Records excerpted from a collection

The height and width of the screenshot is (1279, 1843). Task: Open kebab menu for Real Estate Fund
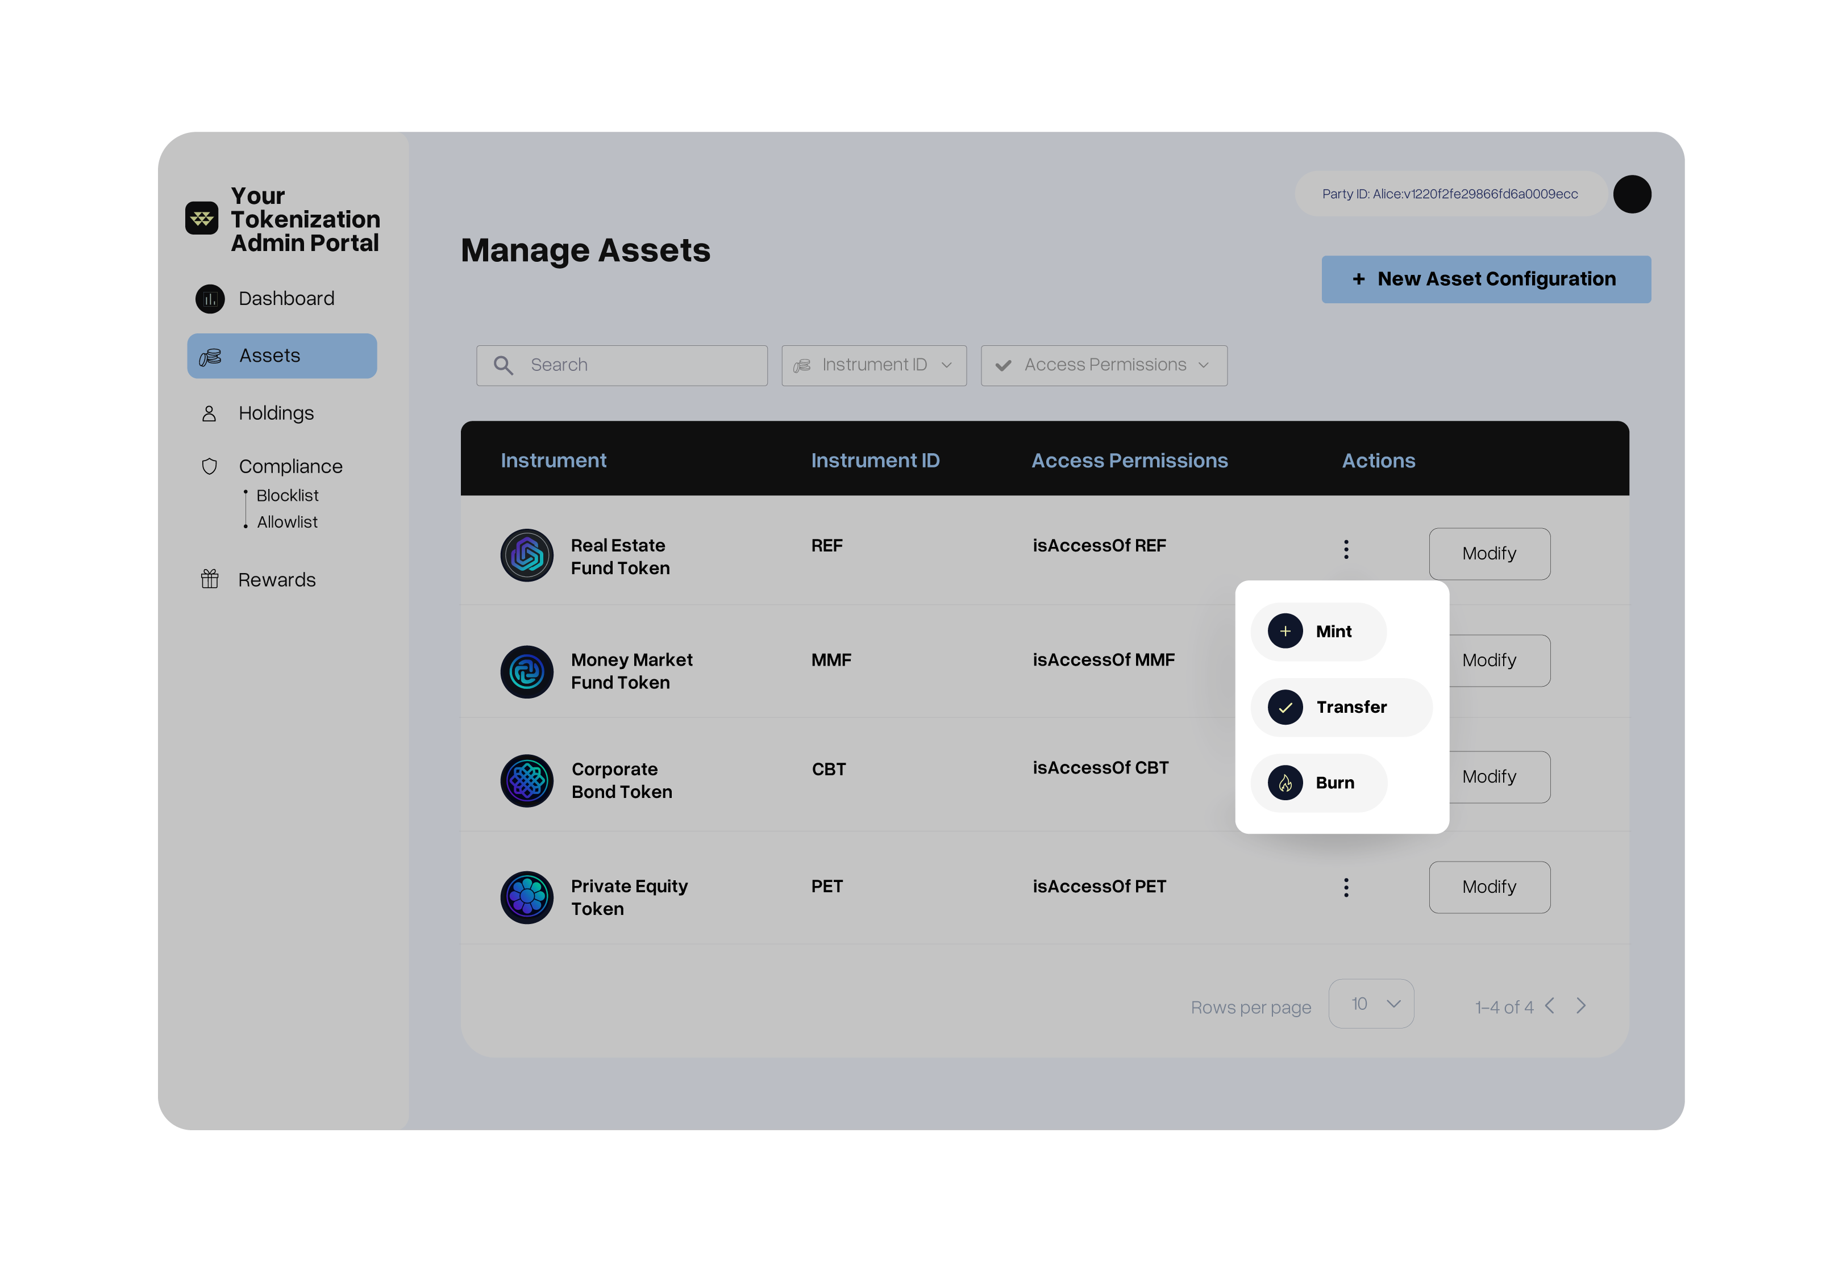coord(1346,549)
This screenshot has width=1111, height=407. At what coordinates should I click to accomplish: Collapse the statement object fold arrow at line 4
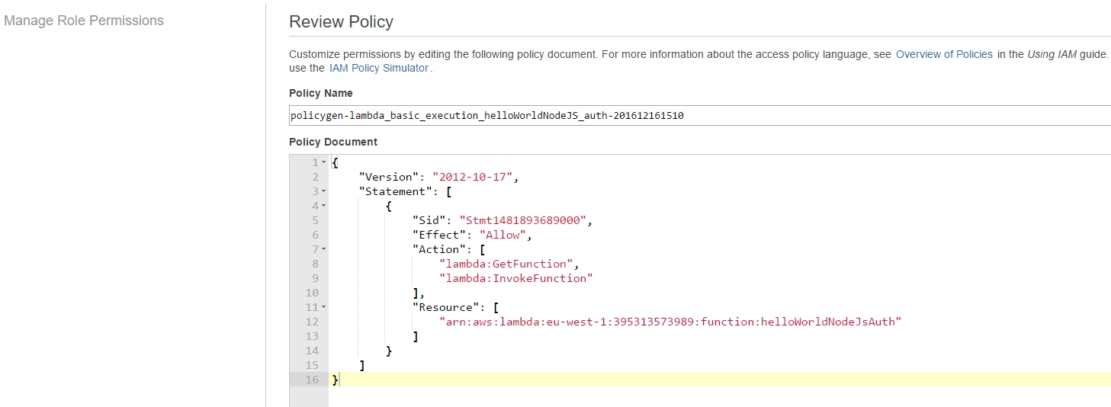pos(323,206)
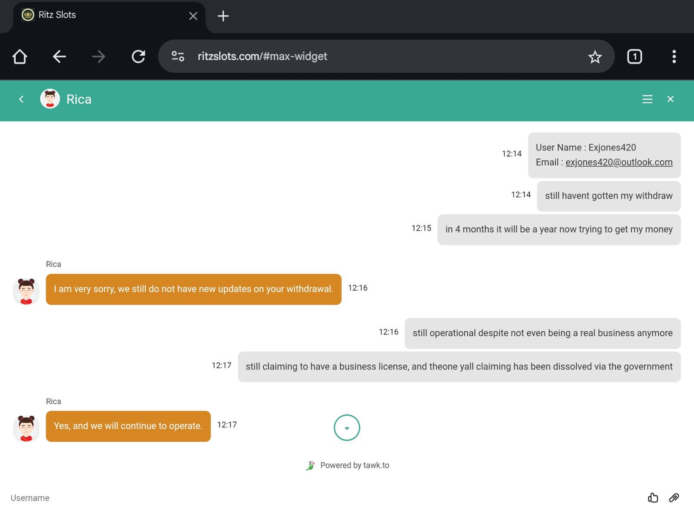Image resolution: width=694 pixels, height=514 pixels.
Task: Click Rica's avatar in chat header
Action: (x=50, y=99)
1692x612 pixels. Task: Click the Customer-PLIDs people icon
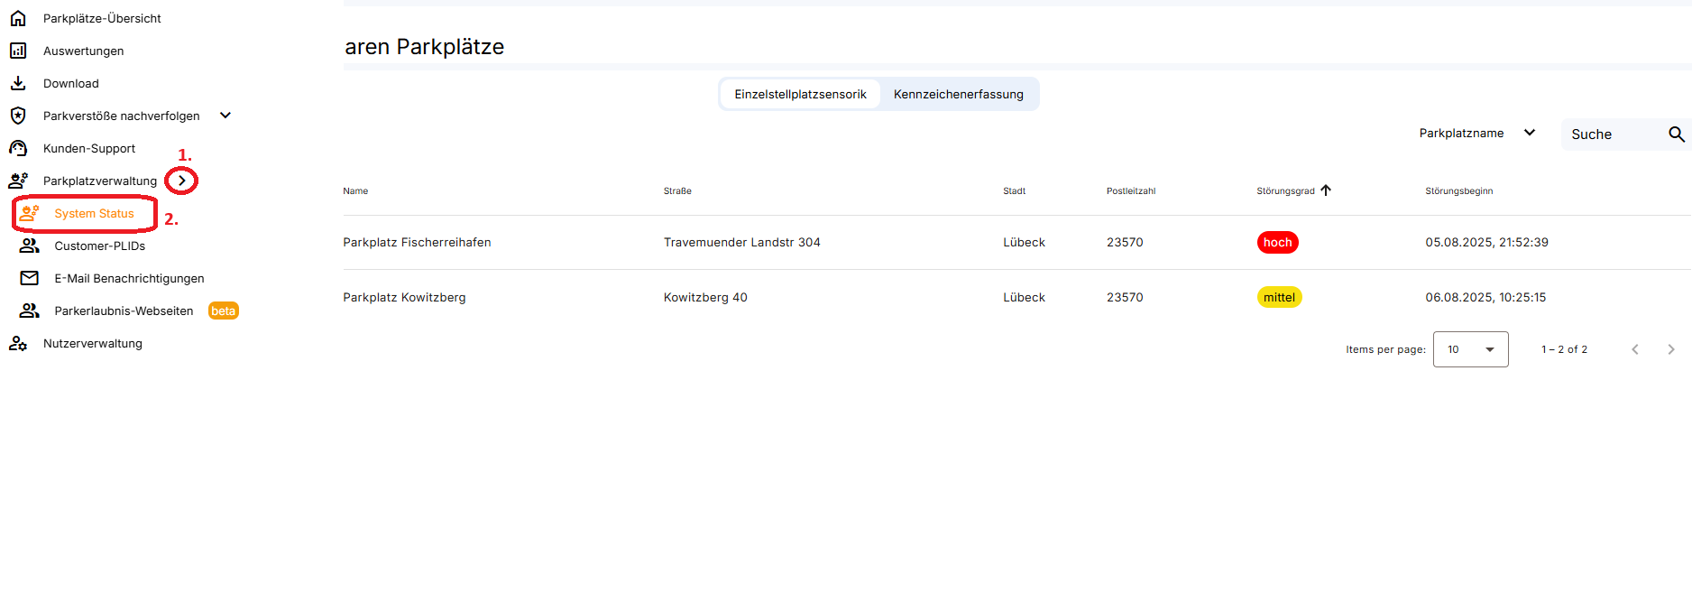pyautogui.click(x=30, y=246)
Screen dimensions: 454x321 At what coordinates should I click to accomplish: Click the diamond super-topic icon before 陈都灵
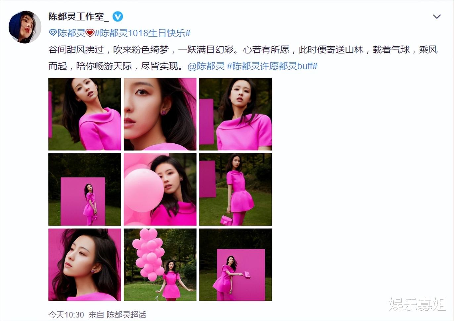tap(53, 33)
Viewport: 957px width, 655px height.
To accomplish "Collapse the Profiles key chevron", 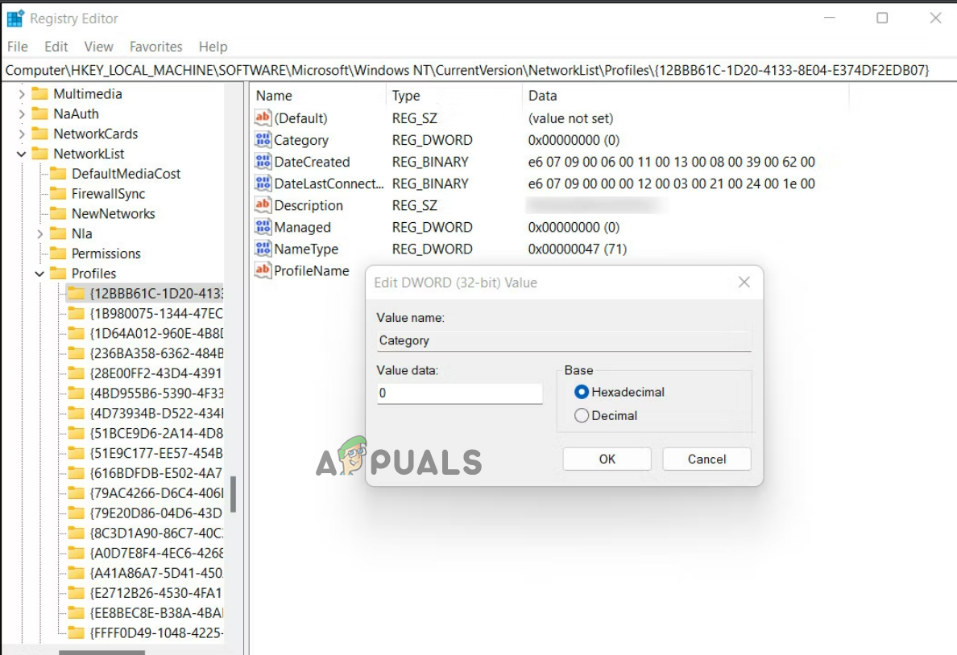I will [x=39, y=274].
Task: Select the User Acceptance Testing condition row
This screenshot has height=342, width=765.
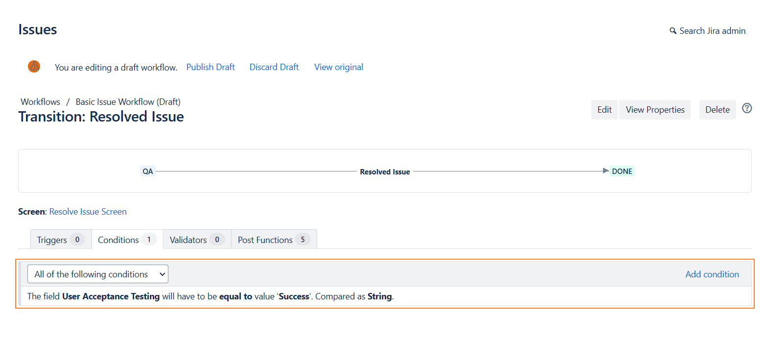Action: 210,296
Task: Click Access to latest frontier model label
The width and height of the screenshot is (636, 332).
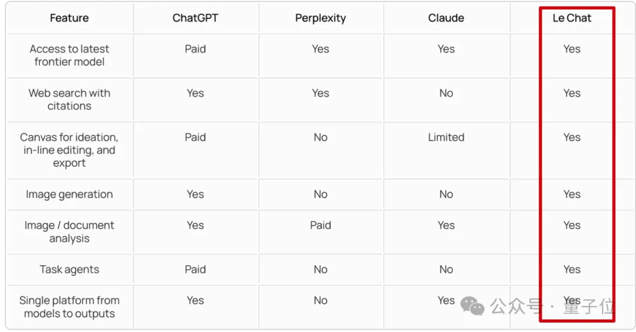Action: point(69,55)
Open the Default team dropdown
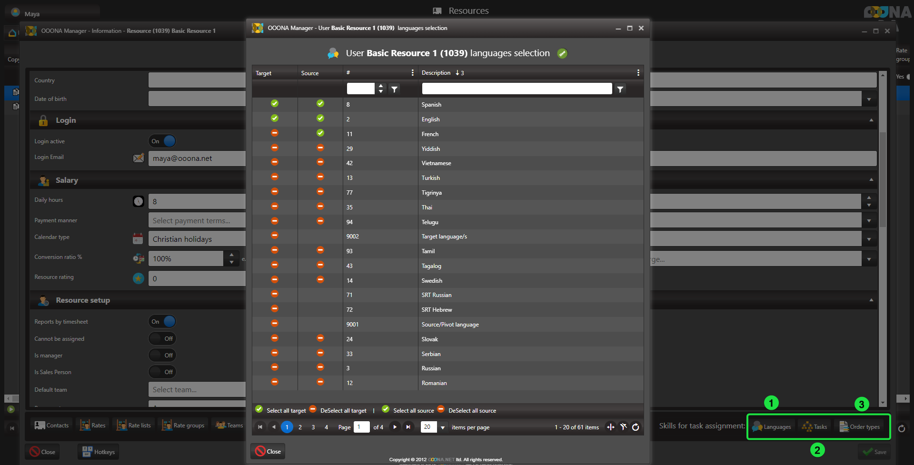The width and height of the screenshot is (914, 465). tap(197, 389)
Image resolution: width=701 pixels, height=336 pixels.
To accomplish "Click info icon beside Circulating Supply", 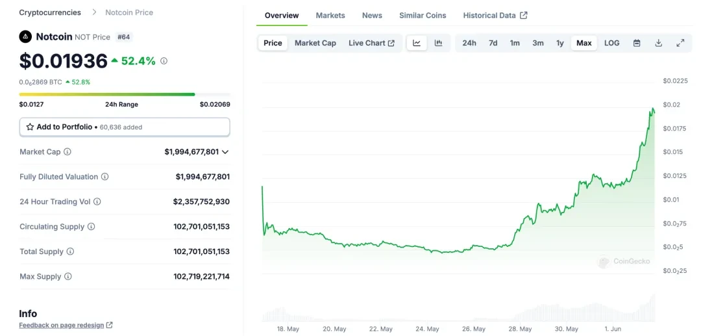I will [92, 227].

Required action – Both boundary lines included, write out word for word only the lines above from the one containing "This screenshot has height=342, width=765." to the one containing "Image resolution: width=701", leaving out any pictures.

Response for this exercise –
This screenshot has height=342, width=765.
Action: 210,296
Task: Click Access to latest frontier model label
The width and height of the screenshot is (636, 332).
Action: point(69,55)
Open the Default team dropdown
The width and height of the screenshot is (914, 465). tap(197, 389)
Image resolution: width=701 pixels, height=336 pixels.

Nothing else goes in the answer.